Buerli Thomas, Pellegrino Christophe, Baer Kristin, Lardi-Studler Barbara, Chudotvorova Ilona, Fritschy Jean-Marc, Medina Igor, Fuhrer Christian
Department of Neurochemistry, Brain Research Institute, University of Zürich, Winterthurerstrasse 190, CH-8057 Zürich, Switzerland.
Nat Protoc. 2007;2(12):3090-101. doi: 10.1038/nprot.2007.445.
Efficient and long-lasting transfection of primary neurons is an essential tool for addressing many questions in current neuroscience using functional gene analysis. Neurons are sensitive to cytotoxicity and difficult to transfect with most methods. We provide a protocol for transfection of cDNA and RNA interference (short hairpin RNA (shRNA)) vectors, using magnetofection, into rat hippocampal neurons (embryonic day 18/19) cultured for several hours to 21 d in vitro. This protocol even allows double-transfection of DNA into a small subpopulation of hippocampal neurons (GABAergic interneurons), as well as achieving long-lasting expression of DNA and shRNA constructs without interfering with neuronal differentiation. This protocol, which uses inexpensive equipment and reagents, takes 1 h; utilizes mixed hippocampal cultures, a transfection reagent, CombiMag, and a magnetic plate; shows low toxicity and is suited for single-cell analysis. Modifications done by our three laboratories are detailed.

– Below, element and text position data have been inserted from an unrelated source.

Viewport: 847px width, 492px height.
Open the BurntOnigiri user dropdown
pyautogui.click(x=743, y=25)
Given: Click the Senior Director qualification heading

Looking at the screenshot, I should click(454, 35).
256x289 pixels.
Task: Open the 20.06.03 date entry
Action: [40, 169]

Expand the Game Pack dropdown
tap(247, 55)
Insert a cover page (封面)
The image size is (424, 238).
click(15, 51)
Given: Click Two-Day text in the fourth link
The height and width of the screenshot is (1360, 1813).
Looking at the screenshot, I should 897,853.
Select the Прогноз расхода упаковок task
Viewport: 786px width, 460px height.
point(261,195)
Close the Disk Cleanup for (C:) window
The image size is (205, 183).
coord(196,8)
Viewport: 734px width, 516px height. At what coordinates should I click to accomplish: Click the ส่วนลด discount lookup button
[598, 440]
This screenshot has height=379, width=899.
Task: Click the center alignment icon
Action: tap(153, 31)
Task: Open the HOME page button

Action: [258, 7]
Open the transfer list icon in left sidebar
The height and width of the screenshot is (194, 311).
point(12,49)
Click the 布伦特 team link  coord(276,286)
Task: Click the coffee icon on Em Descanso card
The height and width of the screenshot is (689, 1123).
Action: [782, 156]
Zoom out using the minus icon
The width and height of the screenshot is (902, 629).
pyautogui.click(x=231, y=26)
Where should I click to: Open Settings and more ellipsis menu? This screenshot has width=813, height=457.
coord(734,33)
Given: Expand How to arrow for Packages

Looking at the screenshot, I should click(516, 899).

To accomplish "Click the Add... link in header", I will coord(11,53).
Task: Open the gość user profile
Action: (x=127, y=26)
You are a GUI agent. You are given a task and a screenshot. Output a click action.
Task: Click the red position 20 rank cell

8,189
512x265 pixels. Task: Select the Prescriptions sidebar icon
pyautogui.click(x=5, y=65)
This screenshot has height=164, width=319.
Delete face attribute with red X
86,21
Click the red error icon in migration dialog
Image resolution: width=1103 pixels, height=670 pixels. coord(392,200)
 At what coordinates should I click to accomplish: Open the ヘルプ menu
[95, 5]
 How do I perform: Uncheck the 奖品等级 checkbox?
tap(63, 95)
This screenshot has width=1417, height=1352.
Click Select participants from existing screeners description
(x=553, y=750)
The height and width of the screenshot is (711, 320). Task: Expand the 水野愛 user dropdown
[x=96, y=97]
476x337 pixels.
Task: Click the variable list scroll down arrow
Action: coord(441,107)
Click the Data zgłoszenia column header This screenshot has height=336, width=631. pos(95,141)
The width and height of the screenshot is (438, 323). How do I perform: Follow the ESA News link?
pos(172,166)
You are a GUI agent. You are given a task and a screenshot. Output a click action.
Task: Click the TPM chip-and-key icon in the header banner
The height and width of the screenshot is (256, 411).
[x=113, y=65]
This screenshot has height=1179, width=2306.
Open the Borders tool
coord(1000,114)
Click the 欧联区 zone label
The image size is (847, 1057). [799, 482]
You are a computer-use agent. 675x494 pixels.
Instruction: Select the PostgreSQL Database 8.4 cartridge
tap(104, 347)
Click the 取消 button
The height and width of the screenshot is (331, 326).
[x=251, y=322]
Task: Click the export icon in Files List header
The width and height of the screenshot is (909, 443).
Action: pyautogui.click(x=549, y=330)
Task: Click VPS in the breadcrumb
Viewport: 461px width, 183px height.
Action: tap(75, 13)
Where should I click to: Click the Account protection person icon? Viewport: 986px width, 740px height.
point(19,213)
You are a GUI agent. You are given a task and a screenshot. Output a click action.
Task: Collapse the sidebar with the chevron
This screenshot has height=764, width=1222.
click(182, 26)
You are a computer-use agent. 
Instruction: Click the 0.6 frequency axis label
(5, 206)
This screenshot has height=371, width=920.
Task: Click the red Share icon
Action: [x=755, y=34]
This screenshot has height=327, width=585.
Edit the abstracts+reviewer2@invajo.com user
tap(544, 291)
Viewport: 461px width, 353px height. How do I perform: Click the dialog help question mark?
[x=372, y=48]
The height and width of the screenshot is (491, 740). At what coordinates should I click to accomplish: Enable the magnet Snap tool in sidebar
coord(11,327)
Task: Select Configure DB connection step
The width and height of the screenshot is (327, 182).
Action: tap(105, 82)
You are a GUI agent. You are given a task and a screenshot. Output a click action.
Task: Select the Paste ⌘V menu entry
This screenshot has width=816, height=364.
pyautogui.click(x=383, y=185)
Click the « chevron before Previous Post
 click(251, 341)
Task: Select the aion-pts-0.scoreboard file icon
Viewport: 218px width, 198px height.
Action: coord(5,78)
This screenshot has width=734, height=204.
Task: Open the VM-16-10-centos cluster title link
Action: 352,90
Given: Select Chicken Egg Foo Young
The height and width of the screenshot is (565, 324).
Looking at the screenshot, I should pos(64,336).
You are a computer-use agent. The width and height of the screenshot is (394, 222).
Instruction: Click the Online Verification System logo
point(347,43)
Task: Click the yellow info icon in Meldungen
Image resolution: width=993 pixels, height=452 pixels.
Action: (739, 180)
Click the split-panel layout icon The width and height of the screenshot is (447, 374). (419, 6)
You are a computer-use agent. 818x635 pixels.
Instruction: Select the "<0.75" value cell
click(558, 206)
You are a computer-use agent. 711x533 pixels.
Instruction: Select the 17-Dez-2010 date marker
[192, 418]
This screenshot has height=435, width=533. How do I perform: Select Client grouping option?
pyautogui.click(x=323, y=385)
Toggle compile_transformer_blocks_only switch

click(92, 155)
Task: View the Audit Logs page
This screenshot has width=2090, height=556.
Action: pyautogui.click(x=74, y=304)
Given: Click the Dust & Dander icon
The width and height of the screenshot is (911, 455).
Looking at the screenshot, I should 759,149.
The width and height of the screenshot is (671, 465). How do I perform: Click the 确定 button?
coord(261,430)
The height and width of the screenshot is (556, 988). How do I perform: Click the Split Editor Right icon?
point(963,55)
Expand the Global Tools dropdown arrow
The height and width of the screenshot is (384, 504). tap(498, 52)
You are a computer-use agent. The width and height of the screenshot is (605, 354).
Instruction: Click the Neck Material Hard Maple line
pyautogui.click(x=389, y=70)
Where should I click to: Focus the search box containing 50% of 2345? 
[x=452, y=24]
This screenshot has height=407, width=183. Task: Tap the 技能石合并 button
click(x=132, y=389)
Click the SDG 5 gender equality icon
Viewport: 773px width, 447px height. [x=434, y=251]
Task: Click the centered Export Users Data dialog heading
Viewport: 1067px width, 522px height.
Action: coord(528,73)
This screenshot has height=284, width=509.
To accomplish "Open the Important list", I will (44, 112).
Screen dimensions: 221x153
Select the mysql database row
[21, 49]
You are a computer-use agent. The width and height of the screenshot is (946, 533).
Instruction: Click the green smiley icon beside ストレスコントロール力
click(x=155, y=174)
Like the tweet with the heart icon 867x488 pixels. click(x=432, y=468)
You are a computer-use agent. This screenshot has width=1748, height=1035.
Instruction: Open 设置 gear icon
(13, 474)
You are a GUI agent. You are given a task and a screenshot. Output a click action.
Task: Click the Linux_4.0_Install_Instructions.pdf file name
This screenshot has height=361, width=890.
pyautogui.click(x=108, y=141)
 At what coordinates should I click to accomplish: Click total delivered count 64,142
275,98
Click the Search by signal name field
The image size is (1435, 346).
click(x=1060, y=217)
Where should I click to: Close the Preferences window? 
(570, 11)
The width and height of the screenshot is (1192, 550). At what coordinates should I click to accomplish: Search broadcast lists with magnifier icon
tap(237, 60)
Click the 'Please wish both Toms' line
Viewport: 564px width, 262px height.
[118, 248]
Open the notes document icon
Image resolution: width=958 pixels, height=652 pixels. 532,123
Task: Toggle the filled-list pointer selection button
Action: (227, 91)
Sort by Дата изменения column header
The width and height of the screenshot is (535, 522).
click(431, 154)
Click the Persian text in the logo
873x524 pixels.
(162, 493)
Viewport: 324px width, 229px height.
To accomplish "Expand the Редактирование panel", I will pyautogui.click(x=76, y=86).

对原代神经元进行高效且持久的转染,是运用功能基因分析解决当前神经科学诸多问题的一项重要工具。神经元对细胞毒性敏感,采用大多数方法进行转染都很困难。我们提供了一种使用磁转染将cDNA和RNA干扰(短发夹RNA(shRNA))载体转染到体外培养数小时至21天的大鼠海马神经元(胚胎第18/19天)中的方案。该方案甚至允许将DNA双转染到一小部分海马神经元(γ-氨基丁酸能中间神经元)中,同时实现DNA和shRNA构建体的持久表达,且不干扰神经元分化。此方案使用廉价的设备和试剂,耗时1小时;利用混合海马培养物、一种转染试剂CombiMag和一块磁板;毒性低,适用于单细胞分析。我们三个实验室所做的修改也有详细说明。